Thursday, November 20th, 2008
First Baptist … Nowhere
As a church historian, I got to do something really cool today. I got to visit First Baptist Church … in America. You read that right. It’s not First Baptist Providence. It’s not First Baptist County Seat. It’s First Baptist Church in America.
In 1638, dissenter Roger Williams was banished from the Massachusetts Bay Colony. He made his way to the nether regions of New England, to an unpopulated area south of the Mass Bay. He came to what we now know as Rhode Island. There, as a fledgling Baptist himself, Williams founded the city of Providence, a theological nod to man’s dependence on God, and he founded the first Baptist church in the New World.
The church building that I visited today was not built by Roger Williams. He didn’t stay Baptist long enough to build any kind of church, figuratively or literally. He remained a Baptist for just several months before deciding no church was truly true to Scripture and chose to wait it out, ecclesiastically speaking, until the coming of Christ.
The church Williams started did grow. A few years later another Baptist congregation would show up in Newport founded by John Clark. But it’s the story of Williams’ church that is fascinating and instructive.

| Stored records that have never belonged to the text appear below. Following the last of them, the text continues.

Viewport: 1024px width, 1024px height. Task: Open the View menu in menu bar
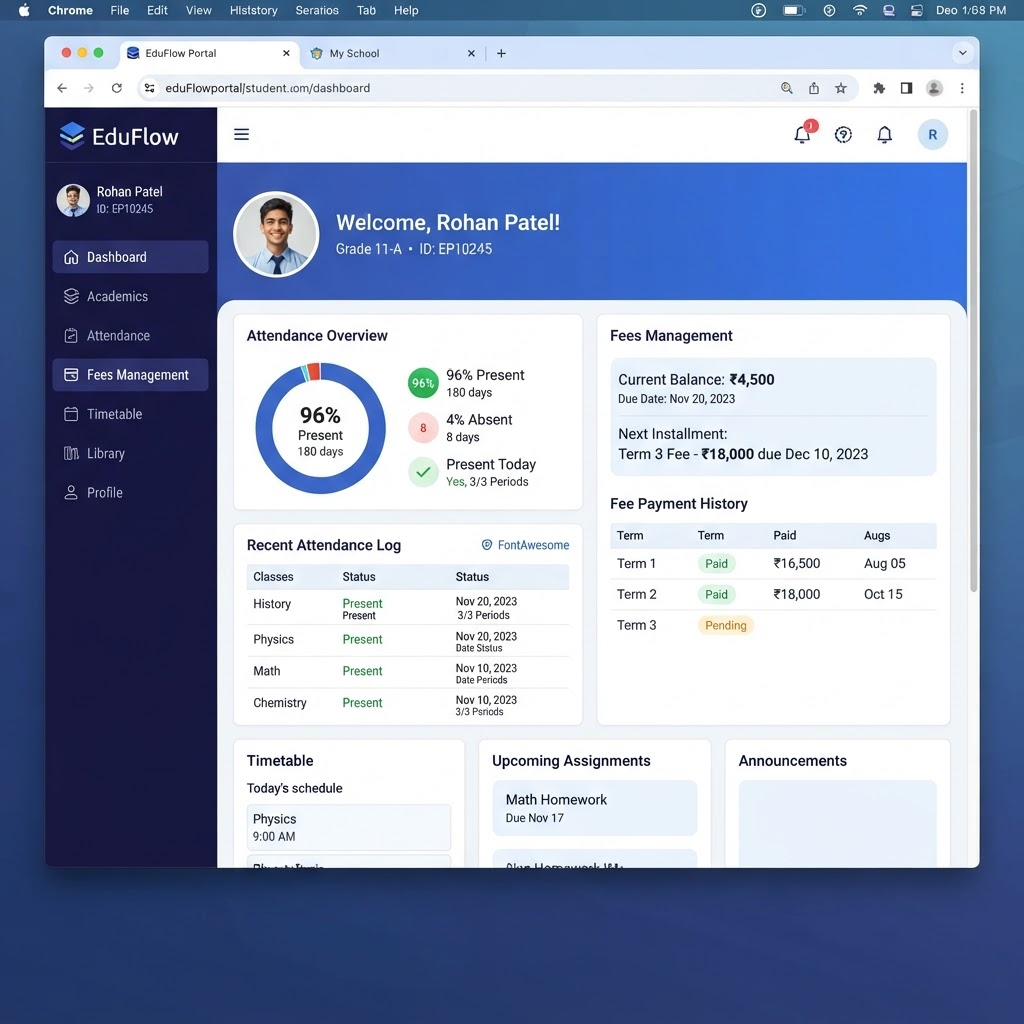tap(199, 10)
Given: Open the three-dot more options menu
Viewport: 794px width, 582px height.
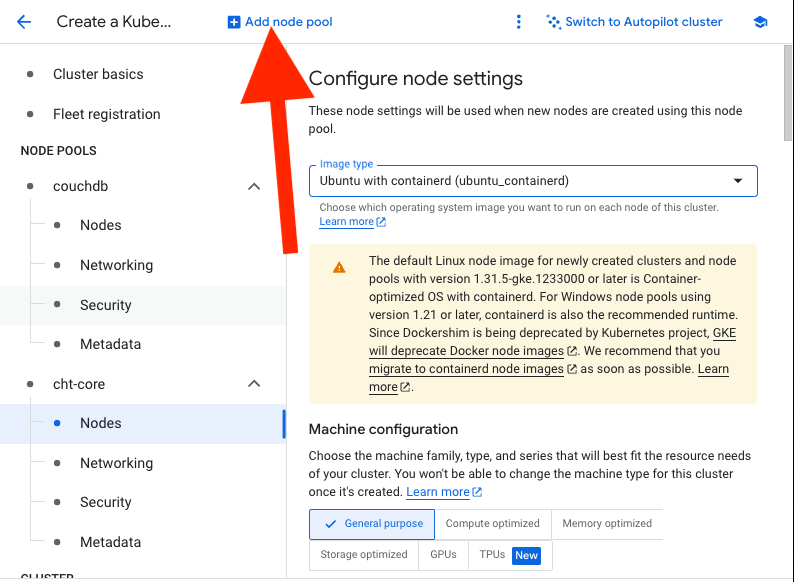Looking at the screenshot, I should [x=518, y=22].
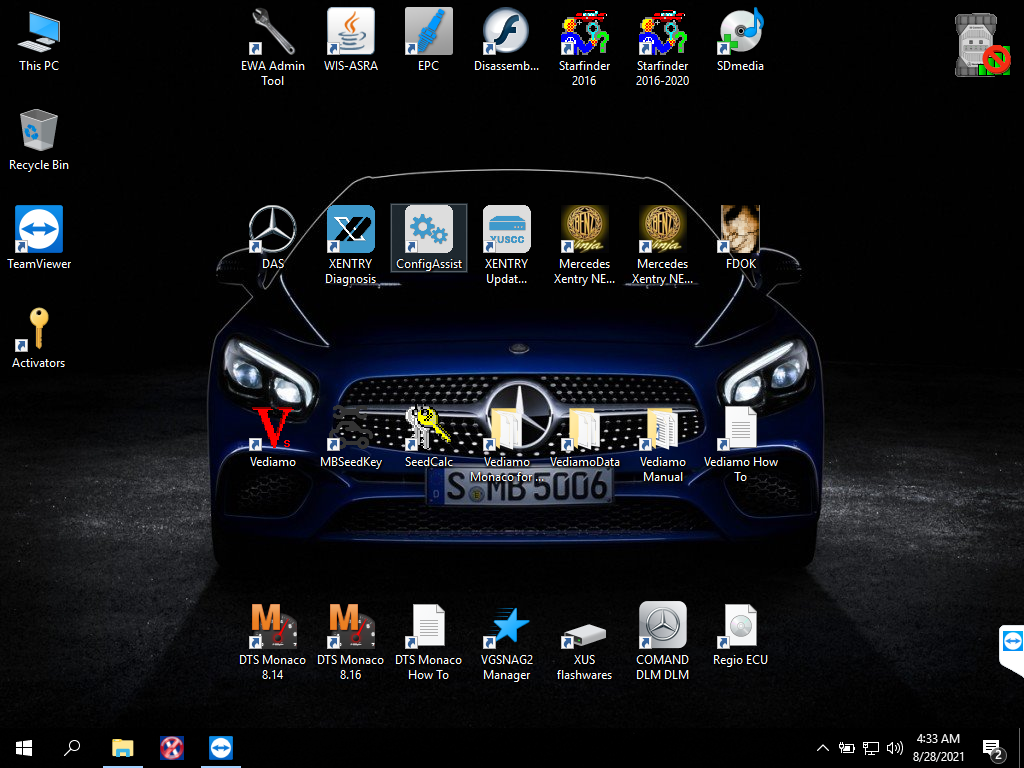Viewport: 1024px width, 768px height.
Task: Open File Explorer from the taskbar
Action: [122, 747]
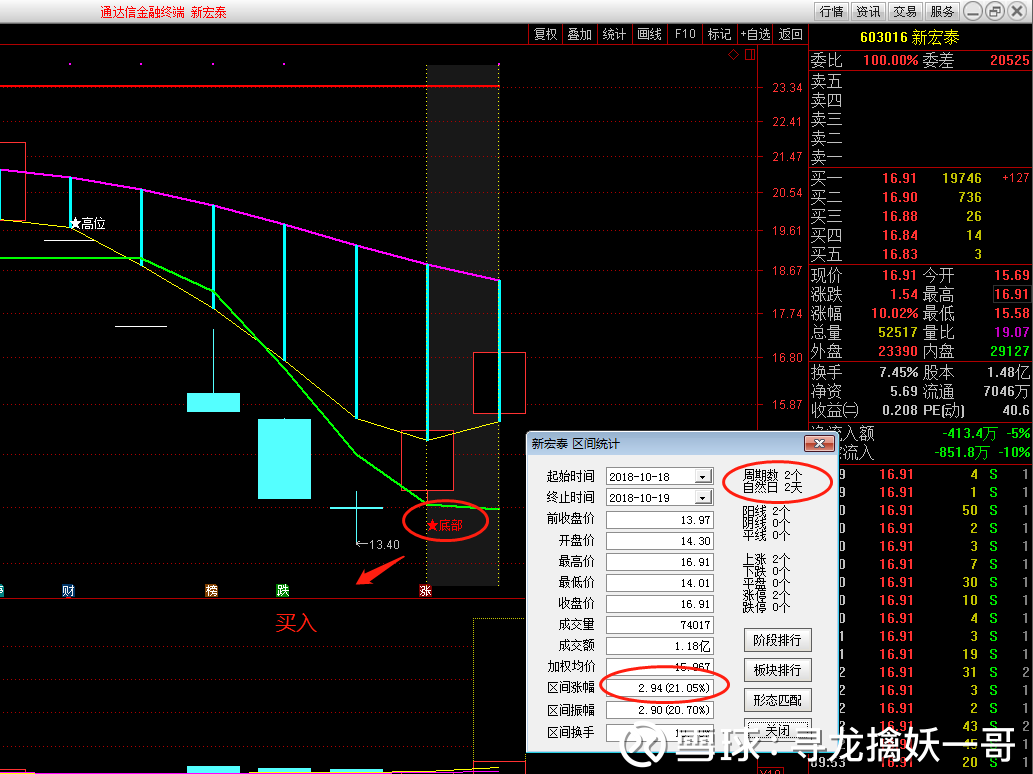Select the 画线 drawing tool
1033x774 pixels.
pyautogui.click(x=649, y=34)
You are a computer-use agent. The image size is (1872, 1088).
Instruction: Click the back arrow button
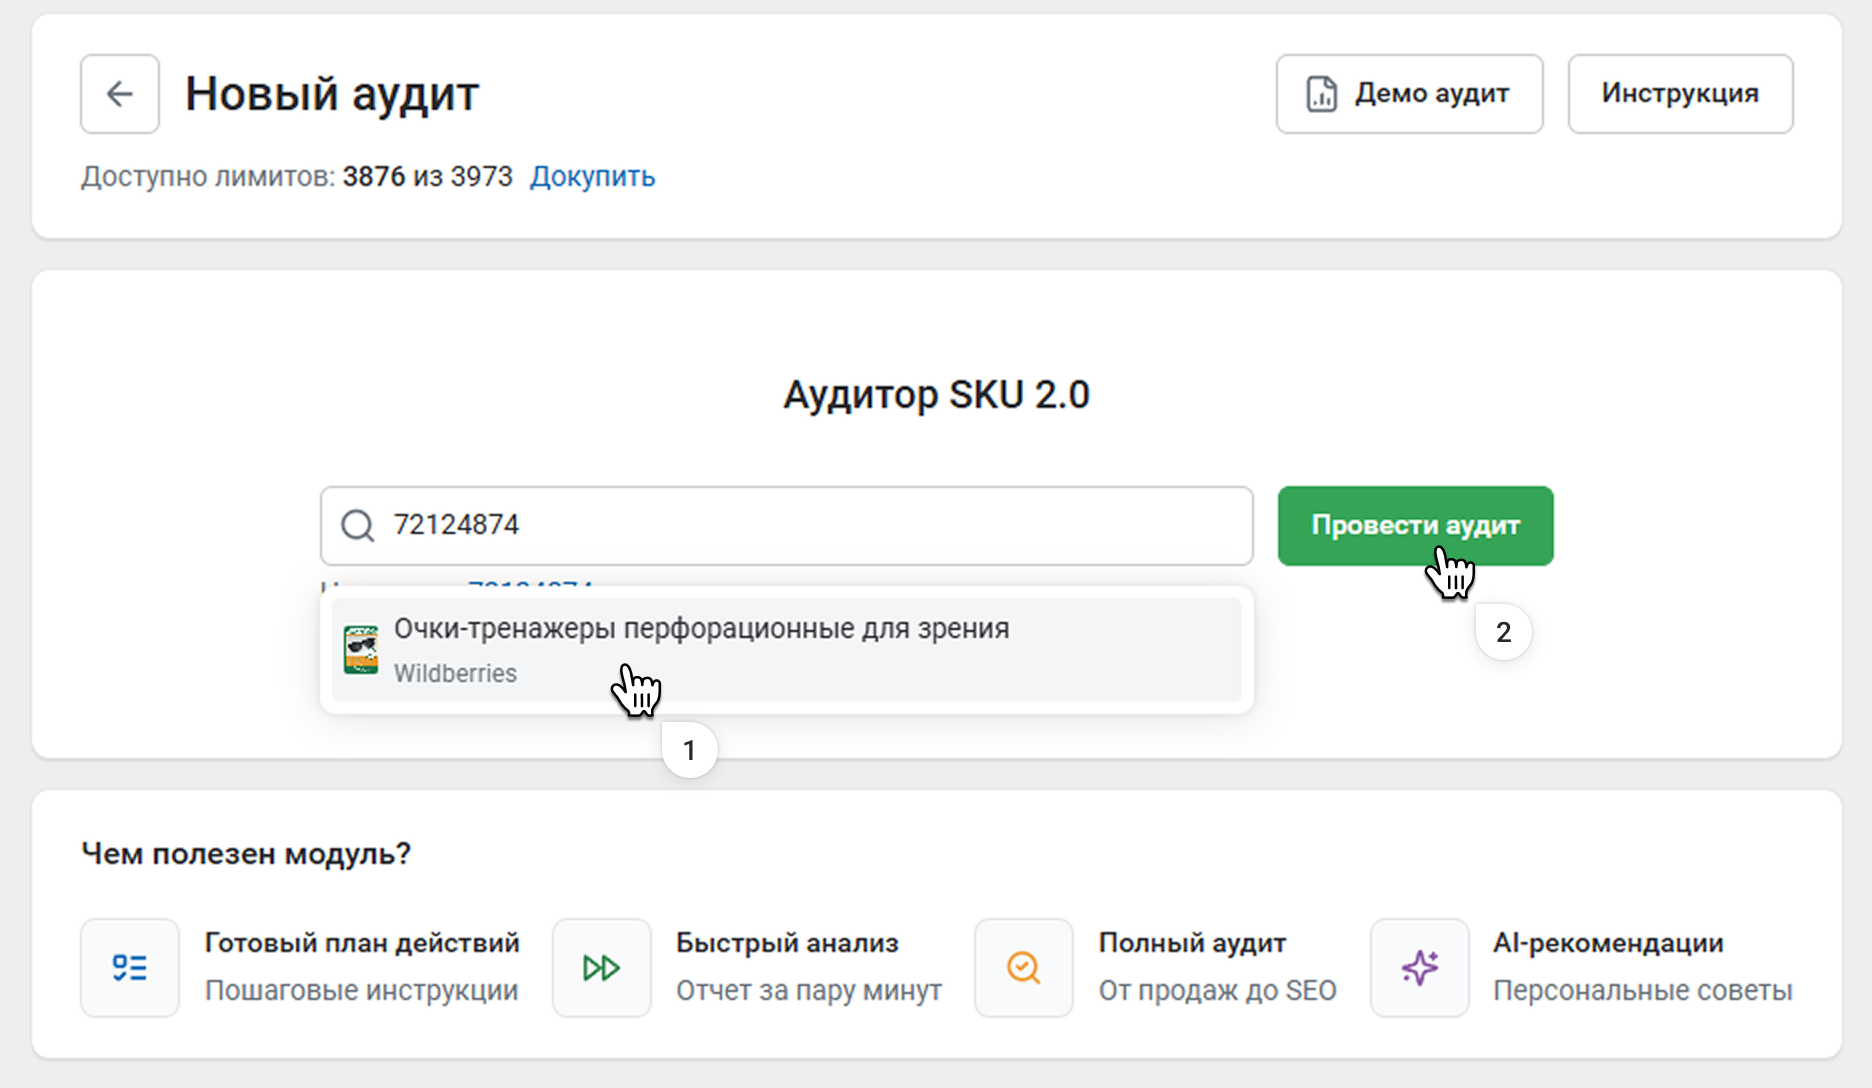click(x=120, y=94)
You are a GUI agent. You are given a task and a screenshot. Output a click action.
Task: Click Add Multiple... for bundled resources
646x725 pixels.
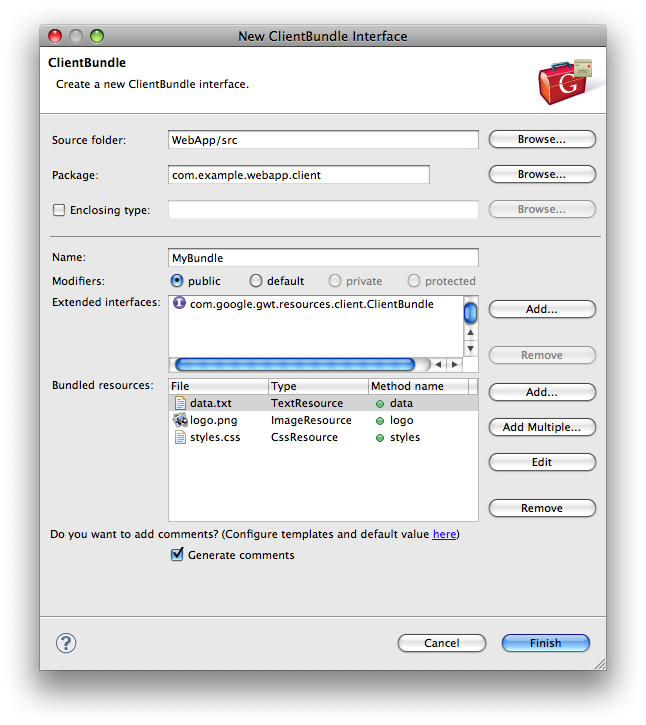(x=541, y=427)
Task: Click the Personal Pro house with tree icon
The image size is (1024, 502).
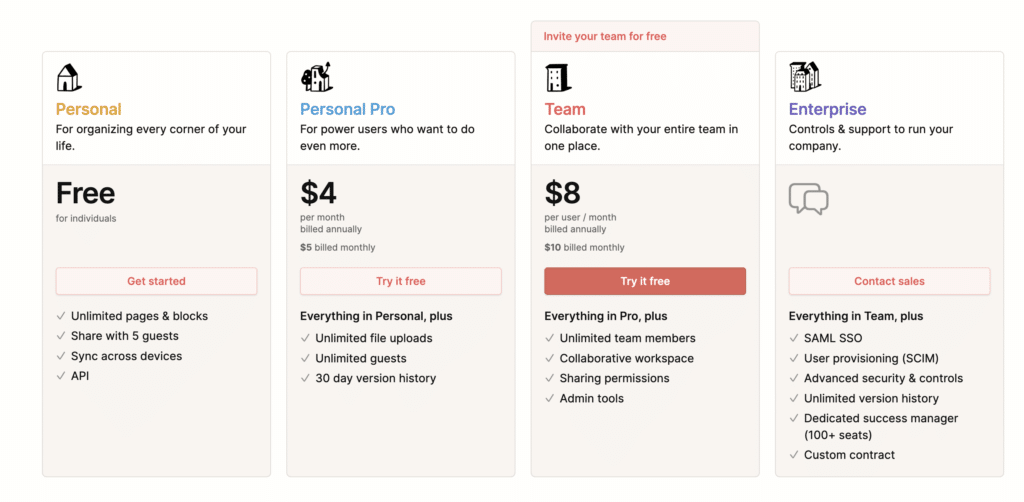Action: coord(316,78)
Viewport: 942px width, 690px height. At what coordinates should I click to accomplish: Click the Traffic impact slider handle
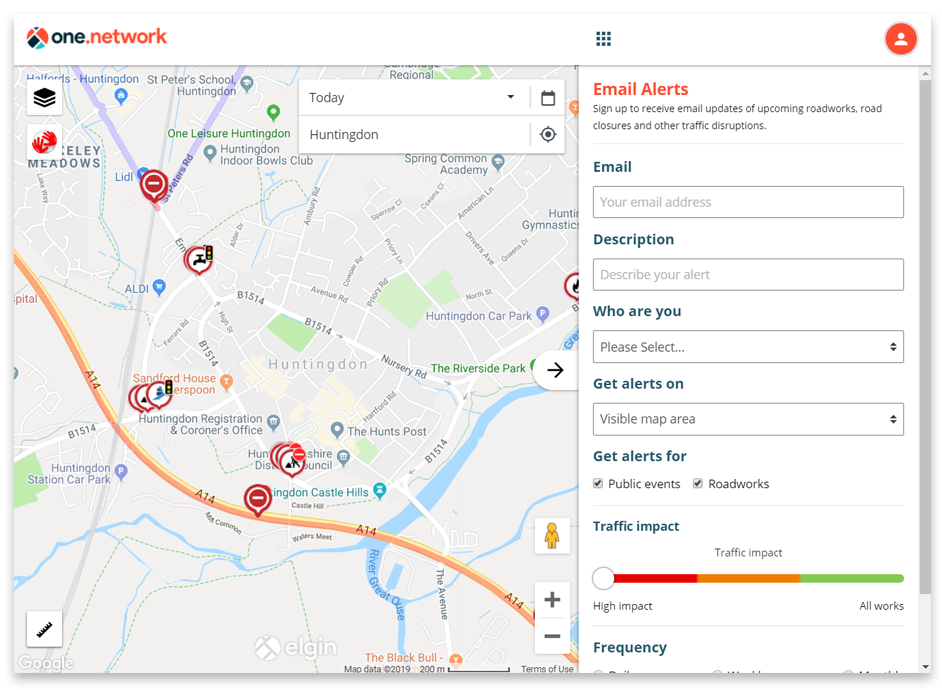click(603, 578)
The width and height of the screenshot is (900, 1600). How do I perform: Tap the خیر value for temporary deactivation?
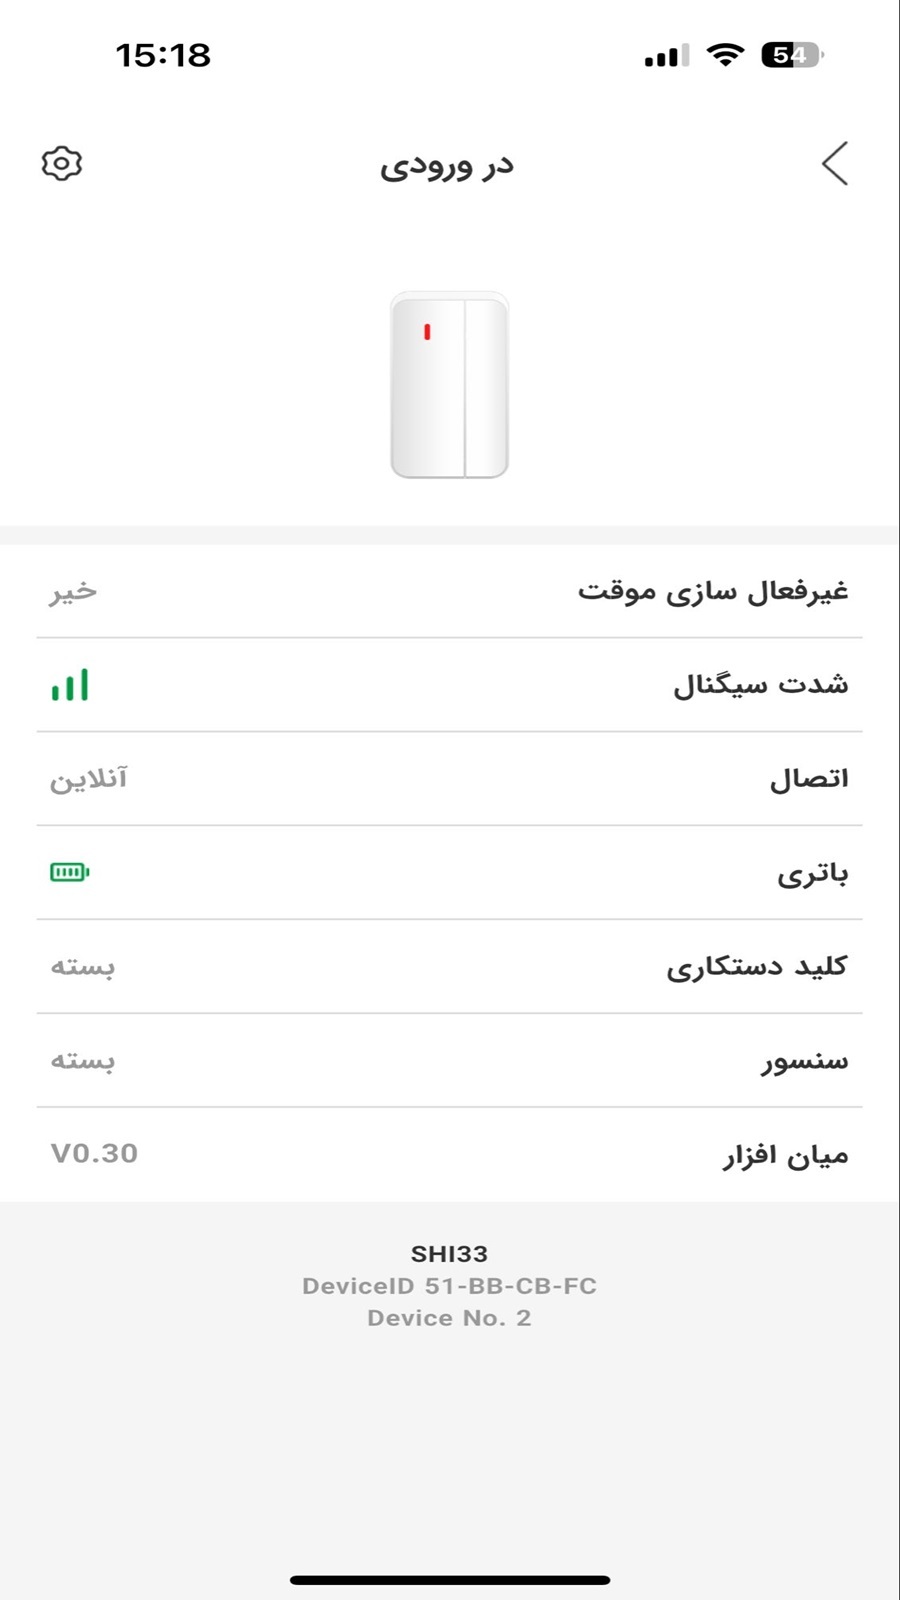[x=74, y=592]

Founded in 1638, FBCA puttered along, making the case for religious freedom in the colonies. That freedom was largely granted in the Rhode Island colony years before it took hold anywhere else. Unhappy with the freedom that they founded, FBCA would, in the early 1700s, make a number of moves towards respectability. They built a building along the lines of the model presented by the Congregationalists in New England (no, still not the building I visited). They sought an educated clergy, the built walls and doors around their pews (really) and charged rent to the occupants to pay the salary of the pastor. They wanted to be and became more like their neighbors.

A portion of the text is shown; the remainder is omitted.